* Kutipan Pilihan
───

Selasa, 30 Oktober 2012

pro-kontra BPJS

"Social security systems contribute not only to human security, dignity, equity and social justice, but also provide a foundation for political inclusion, empowerment and the development of democracy." Juan Somavia.
Bisa jadi, tak banyak orang mengerti hikayat Badan Penyelenggara Jaminan Sosial. Menjelang Pemilihan Umum Presiden dan Wakil Presiden Republik Indonesia, 8 Juli 2009, sekelompok aktivis melakukan kampanye publik-termasuk lobi ke markas tim sukses capres-cawapres-agar Sistem Jaminan Sosial Nasional menjadi agenda utama. Di tempat capres-cawapres Megawati-Prabowo dan Jusuf Kalla-Wiranto, gayung bersambut. Namun, di markas SBY-Boediono, usul itu tak digubris.
Pada pengujung lima tahun pemerintahan SBY-JK, amanat UU Sistem Jaminan Sosial Nasional (SJSN) agar membentuk Badan Penyelenggara Jaminan Sosial (BPJS) jalan di tempat. Ini jelas pelanggaran konstitusi dan amanat rakyat! Pada saat bersamaan, warga Amerika Serikat sedang eforia merayakan kemenangan Barack Obama yang mengusung reformasi jaminan kesehatan. Jika AS yang kapitalis liberal memperhatikan warganya yang miskin dan rentan melalui jaminan sosial, kenapa Indonesia yang Pancasilais tidak?
Upaya itu kemudian berlanjut di parlemen. Draf rancangan undang-undang (RUU) versi masyarakat sipil akhirnya diterima perwakilan PDI-P tanpa banyak komentar. Perwakilan Partai Demokrat yang juga hadir diam seribu bahasa. Maklum, kala itu, jaminan sosial dipandang sebelah mata. Draf tersebut lantas diambil alih menjadi hak inisiatif DPR, sekaligus diagendakan dalam Program Legislasi Nasional.
Seiring pembahasan RUU BPJS di Senayan, dua kelompok sama-sama menggugat jaminan sosial: pro dan kontra. Sejatinya SJSN dan BPJS untuk siapa? Apakah perdebatan itu sekadar kegenitan intelektual? Siapa menyuarakan kepentingan siapa?
Tirai diktator minoritas.
Menjernihkan benang kusut BPJS dapat diurai dari sisi aktor, substansi, dan implementasi kebijakan. Dari peta aktor, pro-kontra BPJS tidak banyak berubah sejak legislasi UU Nomor 40 tentang SJSN pada 2004. Jika lokus perdebatan SJSN berada di internal pemerintah, pertarungan pro-kontra BPJS meluas antarkelompok masyarakat.

───

* Data Kerja
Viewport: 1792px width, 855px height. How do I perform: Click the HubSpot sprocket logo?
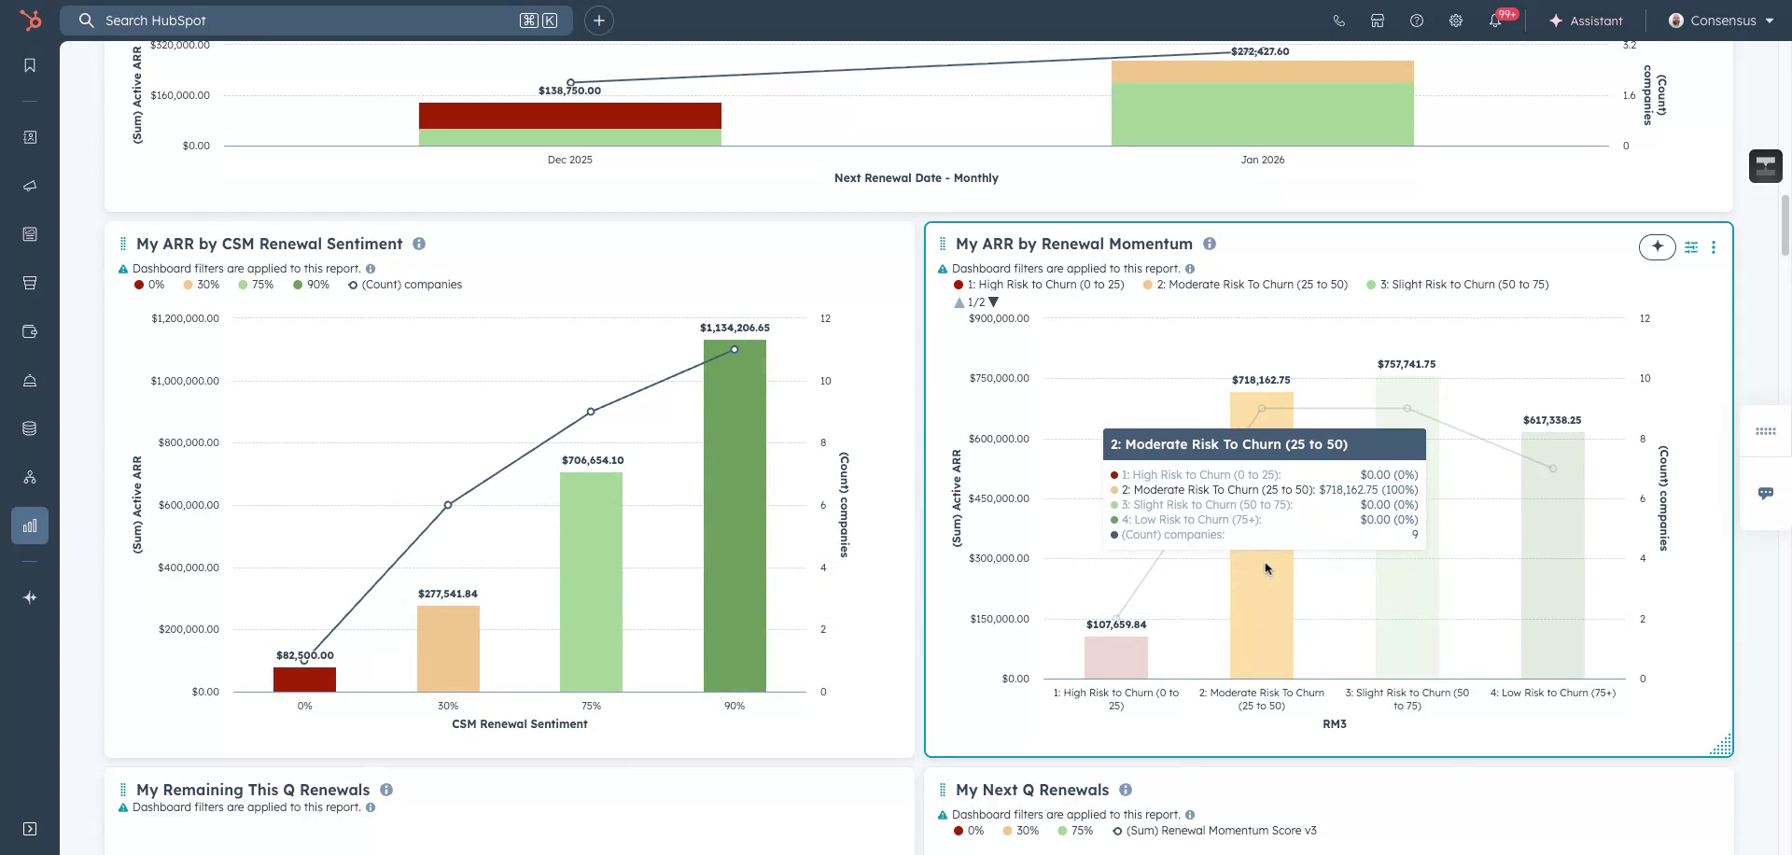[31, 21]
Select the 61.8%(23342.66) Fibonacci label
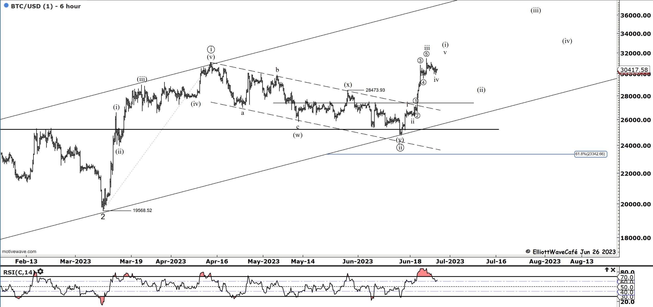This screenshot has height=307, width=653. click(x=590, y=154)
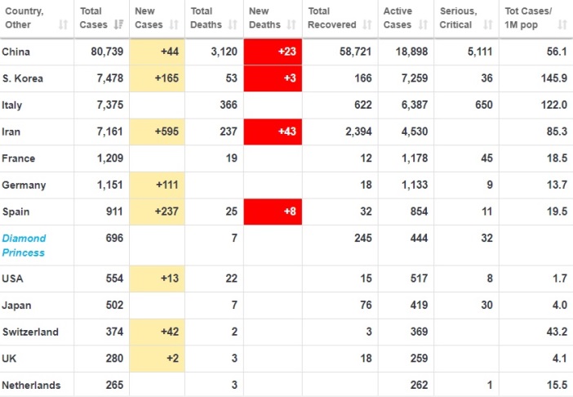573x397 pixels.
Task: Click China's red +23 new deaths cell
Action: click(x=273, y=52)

───

* Tujuan A
Tuliskan ulang semua baris dalam daftar di atas tanpa mengubah satu kata pun, tapi jangan ikut sertakan gambarnya.
* Tujuan B
Lanjutkan tulisan tentang pro-kontra BPJS di atas, mulai setelah kalimat terakhirnya.

* Jawaban A
Viewport: 1792px width, 855px height. How do I perform: Click the HubSpot sprocket logo?
[31, 21]
Select the 61.8%(23342.66) Fibonacci label
This screenshot has height=307, width=653. click(x=590, y=154)
573x397 pixels.
Task: Click China's red +23 new deaths cell
Action: click(x=273, y=52)

* Jawaban B
Mereka yang giat mendorong jaminan sosial antara lain tokoh intelektual seperti Sulastomo dan Hasbullah Thabrany. Sejumlah aktivis dan puluhan elemen serikat buruh bergabung membentuk Komite Aksi Jaminan Sosial, menjadikan jaminan sosial tidak semata eksklusif tuntutan buruh, tetapi kepentingan semua warga negara melalui aksi May Day pada 2010 dan 2011.
Sementara kelompok yang menolak SJSN dan BPJS dikomandani mantan menteri kesehatan, yang sekarang menjabat anggota Dewan Pertimbangan Presiden, Siti Fadilah Supari. PT Jamsostek adalah satu di antara empat BUMN yang paling tegas menolak BPJS. Posisi pemerintah, dari Presiden hingga penggawanya, setali tiga uang. Kalangan pengusaha pun berdalih terbebani biaya produksi.
Dewan Kesehatan Rakyat, Institute for Global Justice, dan Hizbut Tahrir Indonesia adalah pendatang baru yang menolak BPJS dengan menggugat SJSN melalui uji materi di Mahkamah Konstitusi. Sementara wakil rakyat di Senayan yang semestinya menyerap dan memasak aspirasi rakyat justru berposisi sebagai penggembira, menanti sinyal dari Istana dan ikut ke mana arah angin berembus.
Hakikatnya, jaminan sosial merupakan upaya negara melakukan redistribusi keadilan dan kesejahteraan melalui asuransi sosial atau pajak. Jika menggunakan asuransi sosial, risiko seseorang apabila sewaktu-waktu sakit, kecelakaan, atau meninggal ditanggung dengan solidaritas bersama melalui iuran. Jika menggunakan pajak, yang kaya menyubsidi yang miskin untuk meminimalisasi kesenjangan.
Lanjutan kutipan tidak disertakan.